The link of AI to geography follows from digital technologies’ tendency to amplify the productivity of the skilled and “substitute” for rote or “routine” work. Most notably, Beaudry, Doms, and Lewis showed more than a decade ago that the cities that adopted personal computers earliest and fastest saw their relative wages increase the quickest. – Brookings Institute 

Since higher level work is less vulnerable to AI job impact than redundant, physical/manual skill work, the effect in this example in the U.S. will be geographic, separating the metro areas from rural communities. Under this same kind of separation logic, one could assume that markets in Asia where there are a significantly higher percentage of workers engaged in redundant or physical/manual skill work, including manufacturing, will be affected more strongly than markets such as the U.S that are predominantly service-based.

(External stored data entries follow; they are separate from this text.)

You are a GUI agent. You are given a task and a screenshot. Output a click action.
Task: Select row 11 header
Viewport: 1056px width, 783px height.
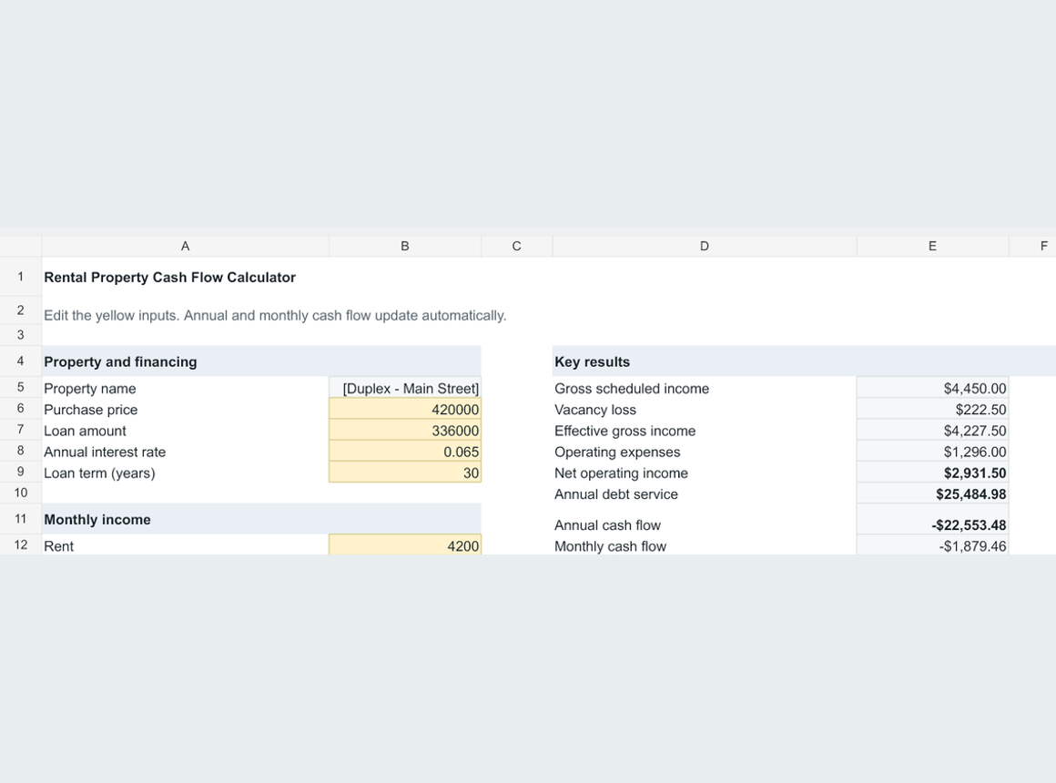pyautogui.click(x=21, y=519)
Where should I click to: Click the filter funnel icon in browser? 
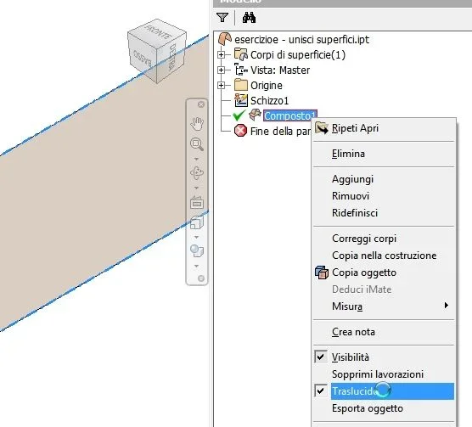pos(222,17)
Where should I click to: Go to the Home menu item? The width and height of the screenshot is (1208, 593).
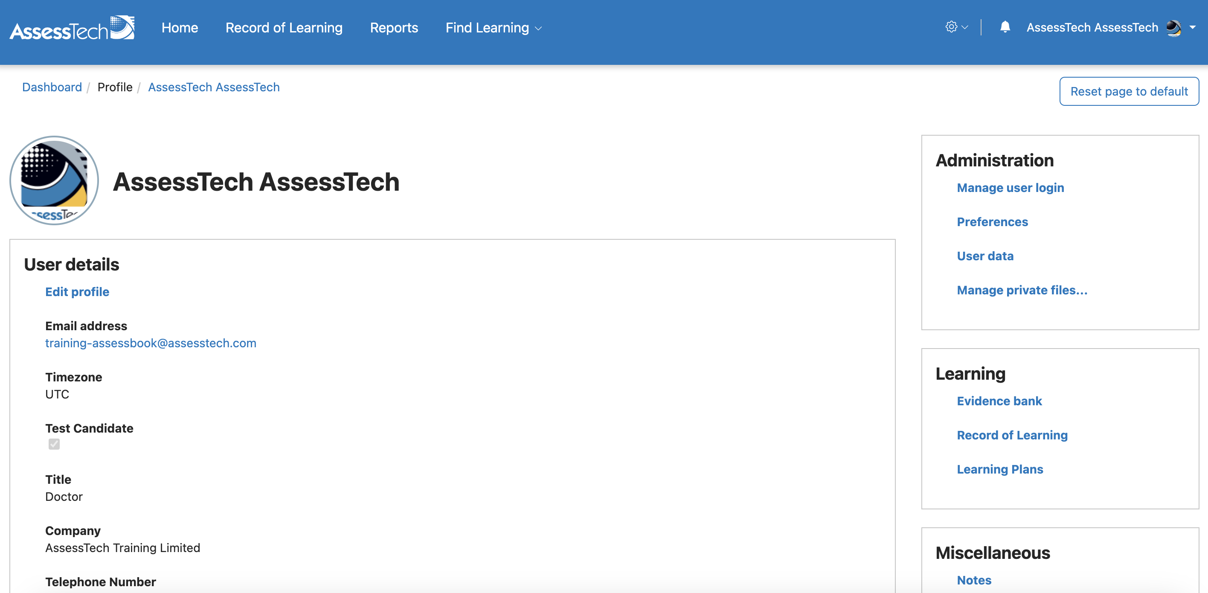pyautogui.click(x=180, y=28)
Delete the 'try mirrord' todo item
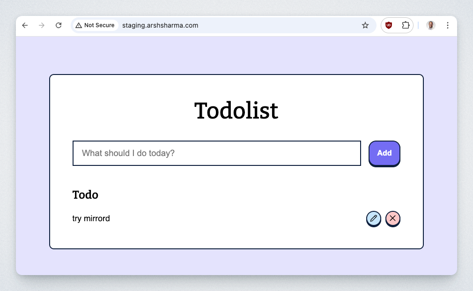Screen dimensions: 473x291 pos(392,218)
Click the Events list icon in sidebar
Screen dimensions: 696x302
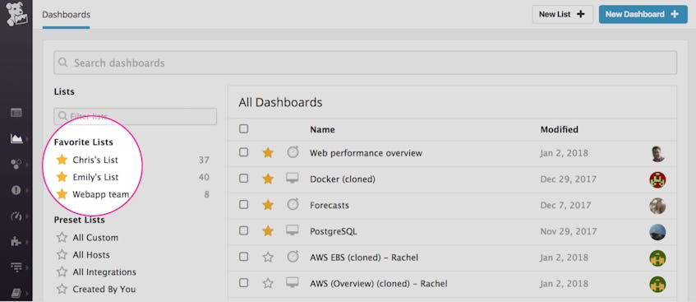[x=16, y=113]

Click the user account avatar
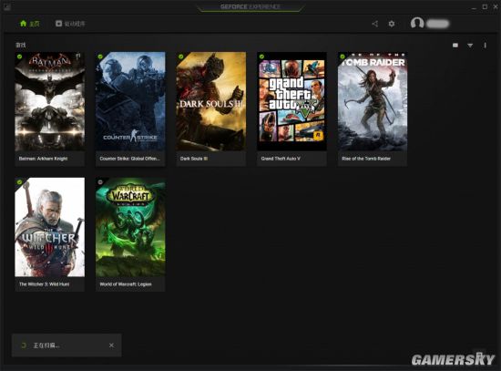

(Source: Brookings Institute)

Key to Jobs: Understanding What AI Is Good At, What It’s Not

The blueprint to jobs in the AI era includes an examination of what AI is best suited for and what it’s not. Abhinav Singhal, chief strategy officer at thyssenkrupp, shared the following slide sourced from McKinsey in his presentation, “AI Augmented Colleagues – Aligning Man and Machine on a Cultural, Philosophical and Technical Level to Ensure AI Project Success” at the AI Summit in Singapore:

AI Maturity

(Source: McKinsey Global Institute)

Today, the most mature skills for AI are recognizing patterns, information retrieval, and gross motor skills/navigation. AI is at a median level for skills such as sensory perception, output articulation, and natural language generation. It remains challenged by natural language understanding (NLU) and social/emotional sensing. I believe AI will remain challenged by NLU and social/emotional sensing for a long time because these skills are highly nonlinear and intuitive, requiring the type of computing machines have a challenge conquering – nonlinear, abstract thinking. Abstract thinking is the ability to make connections among unrelated concepts or ideas. In considering the capabilities of deep learning, the folks at DeepMind (part of Alphabet) say that while AI is making advances in nonlinear thinking, the technology struggles with abstract reasoning:

While current systems can defeat world champions in complicated strategic games, they often struggle on other apparently simple tasks, especially when an abstract concept needs to be discovered and reapplied in a new setting. For example, if specifically trained to only count triangles, then even our best AI systems can still fail to count squares, or any other previously unencountered object. DeepMind

Key to Jobs: Human-Exclusive Skills

Therefore, the key to jobs in the AI era is to train workers to master skills that humans do best and or exclusively, such as creative thinking, problem solving, interpersonal skills, emotional intelligence, reasoning, negotiation, and decision-making. These skills are required in work by people you might not think would need it, such as hairdressers, artisans, healthcare workers, plumbers, electricians, and carpenters, as well as others you would more logically assume use these skills, such as writers, graphic artists, architects, artisans, musicians, sales professionals, and software developers.

Challenges for Nonlinear Thinking

There appears to be limited science around the impact of linear and nonlinear thinking in the workplace. One study I found from the University of Cordoba indicates that while most people have a tendency to lean one way or the other, they use both kinds of thinking in their day-to-day lives – and they use each type as necessary. This could indicate that for those not predisposed to it, most predominantly linear thinkers can learn to be better nonlinear thinkers. Another study from Florida International University argues that there is a direct relationship between digital literacy and nonlinear thinking styles. Educators must focus on designing curriculum and developmental approaches that will increase nonlinear thinking styles.

Regardless, the key for job training in the AI era in any geographic region will revolve around developing nonlinear thinking skills to complement the linear thinking skills that will be increasingly handled by AI.